Anguksa (안국사, 安國祠) is a shrine located in Nakseongdae Park, Seoul, South Korea. It was built in 1973–74 to commemorate General Gang Gam-chan (948–1031). A memorial ceremony is held at the shrine every October to commemorate the general.

Contents of the shrine

The shrine itself was built in a style like that seen in the Goryeo period. It has high ceilings, and houses various portraits of General Gang.

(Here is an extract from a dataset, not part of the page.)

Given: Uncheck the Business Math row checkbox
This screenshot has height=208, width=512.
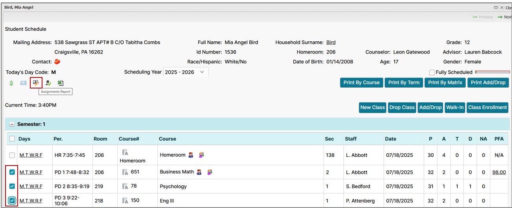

Situated by the shrine is a Three Storied Stone Pagoda (designation Seoul Tangible Cultural Property No. 4) of the Goryeo dynasty, also erected to commemorate General Gang at the place of his birth, Nakseongdae. Nakseongdae (낙성대, 落星垈)  literally means “place where a star has fallen,” and refers to the legend that a star fell from the sky when General Gang was born.  The pagoda was moved from the original site of Gang’s birth (Nakseongdae Yuji, 낙성대유지), and relocated to the Nakseongdae Park area in 1973.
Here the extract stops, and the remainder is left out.